By Courtney C. Ray
United States v. O’Keefe, 2008 WL 449729 (D.D.C. Feb. 18, 2008)
Employee Implicated: Visa Unit Chief at the United States Consulate General
eLesson Learned: Failure to provide a method of production means requesting parties receive the documents in their reasonably used state, regardless of their ability to search and the lack of metadata. Furthermore, inadequate search terms will not be disciplined without proof that a broader basis of terms would have resulted in more hits.
The Magistrate Judge in this case overall did not punish Petrovich’s conduct. However, although her conduct was not punished the Magistrate did leave open the opportunity for the defense to modify its arguments and submit an amended motion to better support their claims. Therefore, the lack of punishment was as a result to the failure by the defendants rather than the appropriate conduct of Petrovich. The first problem with Petrovich’s conduct was in her lack of preservation. While Petrovich received the discovery demand on April 21, 2007 the search for electronic documents did not occur until May of 2007.
The backup tapes for the United States Consulate are only kept for two weeks. Therefore, the only electronically stored information Petrovich was able to recover even with the assistance of the Information Management Staff was two weeks old. While the documents are destroyed in the normal course of business every two weeks, under Rule 34 of the Federal Rules of Civil Procedure, when litigation is reasonably anticipated a litigation hold should be communicated in writing by someone of authority detailing the purpose of the hold. Thus, even if Petrovich was unable to issue this hold someone of authority within the Consulate should have done so.
The next problem with Petrovich’s conduct was breadth of the scope. Although her search did include the searching of shared drives, personal drives, and hard drives for all consular officers and local staff; in total, nineteen current employees and five former employees, resulting in emails, electronic documents prepared on office software applications, Standard Operating Procedures, and Non-Immigrant Visa Schedule Calendar her search could have been more thorough in scope. The search terms used by Petrovich included “early or expedite” or “appointment or early & interview or expedite & interview.”

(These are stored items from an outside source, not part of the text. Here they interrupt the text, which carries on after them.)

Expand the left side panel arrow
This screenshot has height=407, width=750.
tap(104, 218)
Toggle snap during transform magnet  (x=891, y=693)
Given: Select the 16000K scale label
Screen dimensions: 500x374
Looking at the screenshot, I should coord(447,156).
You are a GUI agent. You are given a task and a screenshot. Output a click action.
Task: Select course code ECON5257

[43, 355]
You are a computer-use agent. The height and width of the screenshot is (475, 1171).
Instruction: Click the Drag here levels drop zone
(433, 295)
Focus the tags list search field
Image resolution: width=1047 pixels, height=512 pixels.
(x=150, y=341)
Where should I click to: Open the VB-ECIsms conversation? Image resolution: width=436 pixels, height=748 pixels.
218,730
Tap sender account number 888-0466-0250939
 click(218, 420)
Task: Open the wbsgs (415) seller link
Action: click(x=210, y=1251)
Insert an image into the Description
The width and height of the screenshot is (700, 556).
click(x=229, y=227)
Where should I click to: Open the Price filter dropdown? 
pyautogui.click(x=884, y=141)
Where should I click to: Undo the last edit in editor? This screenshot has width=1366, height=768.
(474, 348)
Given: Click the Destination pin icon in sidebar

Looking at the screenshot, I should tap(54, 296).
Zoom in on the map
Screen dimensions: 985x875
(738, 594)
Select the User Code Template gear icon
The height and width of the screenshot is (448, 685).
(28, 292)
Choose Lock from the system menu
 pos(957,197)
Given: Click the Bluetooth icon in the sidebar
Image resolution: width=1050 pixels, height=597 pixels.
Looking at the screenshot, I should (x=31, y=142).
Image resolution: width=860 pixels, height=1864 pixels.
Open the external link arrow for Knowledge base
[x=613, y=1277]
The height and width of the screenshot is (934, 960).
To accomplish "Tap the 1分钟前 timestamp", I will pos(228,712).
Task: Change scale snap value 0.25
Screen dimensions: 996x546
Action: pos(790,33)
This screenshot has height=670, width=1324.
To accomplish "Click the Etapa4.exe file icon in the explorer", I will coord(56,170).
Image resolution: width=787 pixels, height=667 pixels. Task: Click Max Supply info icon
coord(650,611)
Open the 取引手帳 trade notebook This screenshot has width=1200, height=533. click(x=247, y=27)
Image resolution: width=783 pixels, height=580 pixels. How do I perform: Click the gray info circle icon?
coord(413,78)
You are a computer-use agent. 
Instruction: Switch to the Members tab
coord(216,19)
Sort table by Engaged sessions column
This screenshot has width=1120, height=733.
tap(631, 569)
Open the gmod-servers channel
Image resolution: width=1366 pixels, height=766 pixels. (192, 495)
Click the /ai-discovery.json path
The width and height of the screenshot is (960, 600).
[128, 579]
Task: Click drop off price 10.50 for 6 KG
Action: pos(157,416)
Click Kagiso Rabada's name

Obviously, from the search terms above, many, if not most of the relevant documents would be recovered. However, it is very likely that not all of the documents would be recovered from the system. Petrovich should have expanded the search terms to include terms that an employee hoping to hide information may have used. Unfortunately, the defendants failed to support their claim that the search terms used were insufficient, therefore, this claims was not fully analyzed by the court.
Another problem with Petrovich’s conduct was her removal of the documents she felt were unrelated. While this may have been innocent conduct, she should have sent all the documents over to the defendants and allowed them to remove the documents on their own. Especially since it is common for opposing parties to give their adversary more than the requested documents so that they have to search through more things to find the “smoking gun.”
Lastly, by Petrovich placing the documents on the CD-Rom in either PDF or TIFF formats she did not include the metadata in the documents given to the defendants. While under Rule 34, as stated by the Magistrate in this case, as long as the electronically stored information is provided to the requesting party in the form it is ordinarily maintained or in a form that is reasonably useable there is no violation, by not including the metadata Petrovich excluded all the background information on the documents. Therefore, while the defendants failed to request the documents in their native form, Petrovich should have provided the documents in their native form with their metadata.